Także głowa do góry myślę, że tym razem będzie już łatwiej!!!
Życzę dużo zdrówka i żeby to był pstryk i już ;)
Gdzieś tam po cichu mam właśnie nadzieję, że drugi poród odczaruje wspomnienia z pierwszego… :)
U mnie jest zupełnie inaczej niż za pierwszym razem. Mnie ciążowe mdłości nie dotyczyły wcale, natomiast w pierwszej ciąży pierwszy trymestr czułam się super nic nie było widać. Wracałam z pracy szłam spać, nikt nie czekał na obiad, śniadanie, kolację?. Drugi trymestr natomiast zaczęły się małe problemy, najpierw z moim sercem, przez zwiększoną ilość krwi wychodzi u mnie lekka arytmia, ale stresu było sporo, potem z ciążą i krótką szyjką więc tak naprawdę oszczędny tryb życia do końca ciąży. Sama nie wiedziałam co mi wolno a czego nie. Teraz natomiast pierwszy trymestr to był koszmar. Zasypiałam na stojąco w każdej sytuacji a nie było na to czasu. Drugi zaś jest super, energii mam za trzech ? żadnych dolegliwości, brzuch rośnie od samego początku ale nie „ciąży” jak za pierwszym razem i niech tak zostanie. A największą różnicę widzę w tym, że wcześniej nawet zakupów nie mogłam sama wnieść do domu, a teraz muszę je zrobić sama, przytargać do domu a to wszytko z niezbyt słuchającym się mamy prawie dwulatkiem który jest właśnie na etapie wdrapię się wszędzie ale nie koniecznie sam już zejdę więc mamo łap mnie ?. Ale jest super i czekamy na kolejne cudo.
Czytam regularnie Twojego bloga, sama bym się nie zdecydowała na założenie takowego. Nie powiem-kusiło wielokrotnie, nawet zanim tutaj trafiłam… Ale wiesz co? Po co komuś kolejny blog z takimi samymi myślami (tak,tak), radościami i smutkami. Kolejnej… dziewuchy (teraz byłej) Poznanianki. Jestem niemal przed… porodem. Pierwsza ciąża – 3miesiąc, bóle nie do opisania, nie mogłam dojść do tramwaju. I tak do końca… Koszmar nad koszmary, tona leków. Druga ciąża- machnęliśmy nawet wakacje z młodą. Teraz jednak -kolokwialnie mówiąc- co jakiś czas leżę, a młoda biega wokoło.
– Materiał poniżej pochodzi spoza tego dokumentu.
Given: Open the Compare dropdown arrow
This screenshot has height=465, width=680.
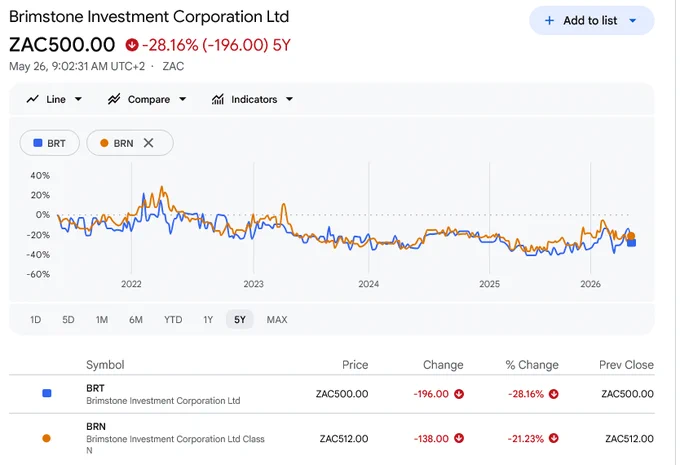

Pada, już nie mam siły „wciągać” jak na począteczku (a jak i ty…) wózka. Modlę się by ktoś pomógł. By się wyspać(hahaha), by nie bolało-skurcze brzucha całodniowe, by dziecię marudne nie bylo (mala jest młodsza od Kostka o połowę)… By mieć siły oprać całą rodzinkę itd. Ale przecież ja się wylęguję w domu. Co tam 8 miesiąc i schody, nie ma wyjścia, Akupy na śniadanie potrzebne. Ot-świadome zajście, ale dlaczego to tak cholernie boli? Pozdrowienia i… bezbolesnego „czasu” pelnego spacerów, aż do konca! ?
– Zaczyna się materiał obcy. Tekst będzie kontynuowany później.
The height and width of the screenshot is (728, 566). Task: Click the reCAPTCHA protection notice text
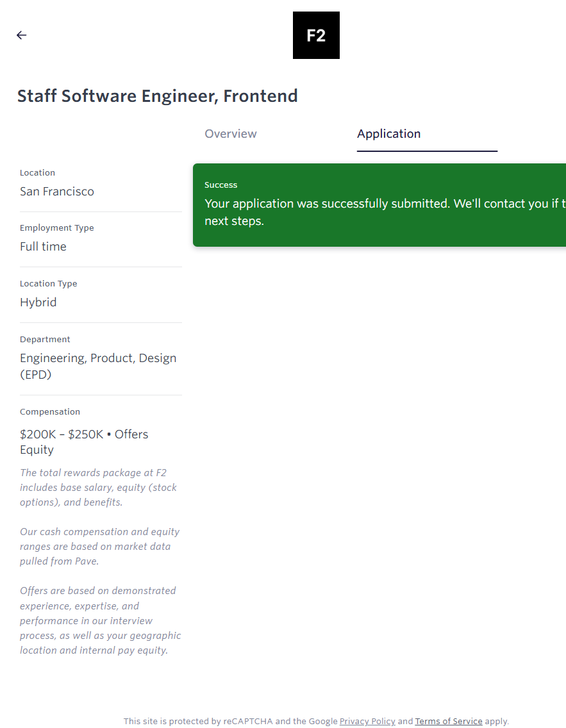[230, 721]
Trafione w punkt ;) wiec wszyscy tak maja? Dzieki za ten tekst, fajnie bylo sobie po pol roku przypomniec jak to bylo ;)
Proza życia, u mnie podczas drugiej ciąży właśnie byłam bardzie „samodzielna”. W przypadku pierwszej też mąż wokół mnie skakał, przy drugie mu żeby odpuścił i większością spraw ogarniałam sama, ba mając jeszcze do opieki starszego syna.
Przy kolejnej ciąży ma się większy luz, już wie z czym się to „je” z resztą ma się drugi dziecko do opieki, więc nie siedzi się i za dużo myśli o ciąży.